**Task objective**
Using the listing below, give the number of lines where "School" appears, and nothing else.

_ _ _ _ _

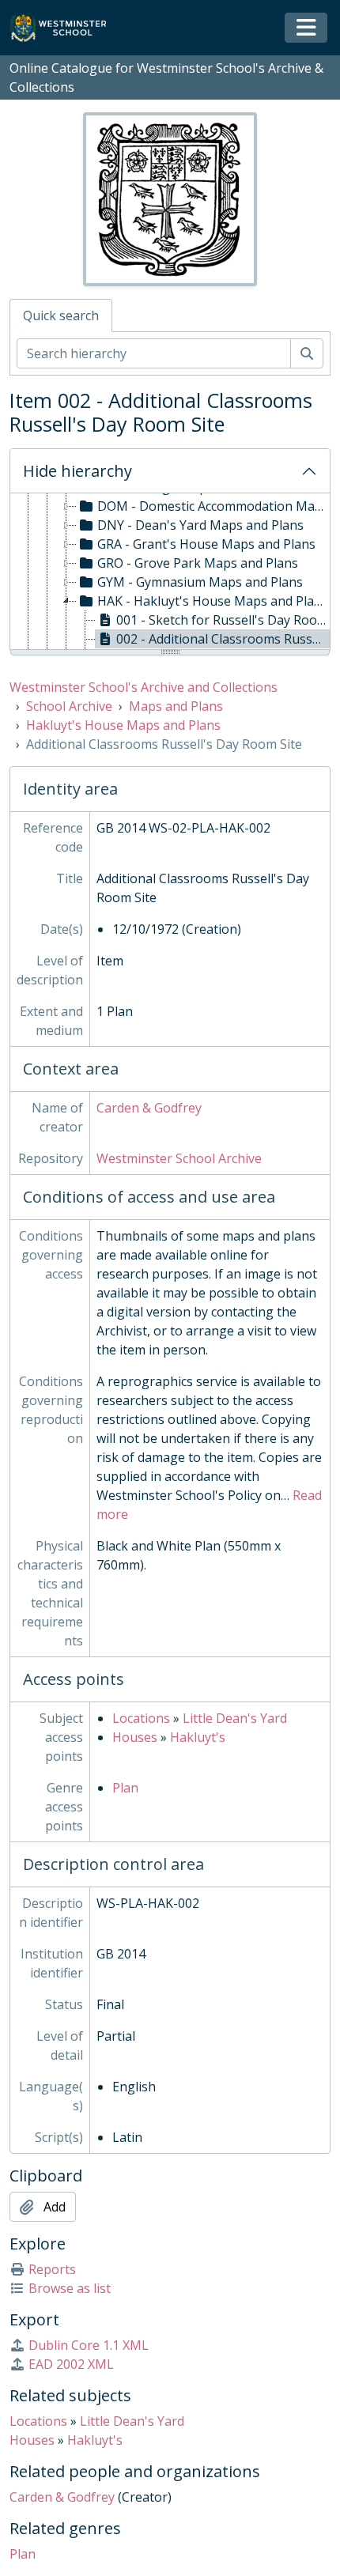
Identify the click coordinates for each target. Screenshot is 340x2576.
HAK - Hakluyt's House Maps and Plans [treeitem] (212, 601)
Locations (141, 1718)
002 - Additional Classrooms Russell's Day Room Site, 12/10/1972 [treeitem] (223, 639)
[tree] (170, 572)
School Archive (69, 706)
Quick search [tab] (61, 315)
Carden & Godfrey (149, 1107)
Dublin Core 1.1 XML (88, 2345)
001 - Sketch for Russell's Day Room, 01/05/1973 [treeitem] (223, 620)
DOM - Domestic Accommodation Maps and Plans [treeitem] (213, 506)
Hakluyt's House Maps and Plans (123, 725)
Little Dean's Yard (235, 1718)
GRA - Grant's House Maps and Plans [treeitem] (206, 544)
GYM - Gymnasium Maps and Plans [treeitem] (200, 582)
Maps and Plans (176, 706)
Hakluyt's (197, 1737)
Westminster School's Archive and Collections (143, 687)
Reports (52, 2269)
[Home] (65, 28)
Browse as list (69, 2288)
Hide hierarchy (77, 471)
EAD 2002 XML (71, 2364)
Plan (125, 1787)
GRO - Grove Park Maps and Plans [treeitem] (197, 563)
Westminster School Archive (179, 1158)
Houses (134, 1737)
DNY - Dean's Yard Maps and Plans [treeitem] (200, 525)
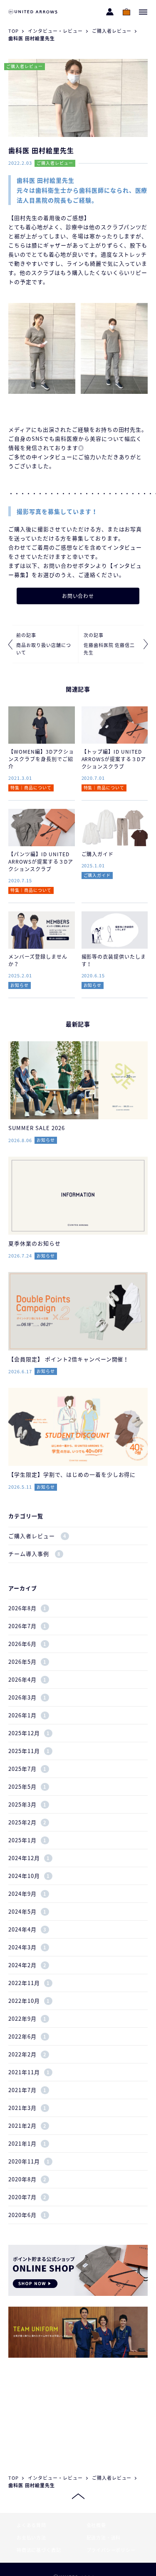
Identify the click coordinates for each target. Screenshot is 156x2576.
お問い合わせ (78, 596)
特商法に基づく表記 (39, 2550)
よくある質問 (31, 2525)
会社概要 (96, 2525)
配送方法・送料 (104, 2537)
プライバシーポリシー (111, 2550)
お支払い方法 (31, 2537)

_ _ _ _ _

**Response**
3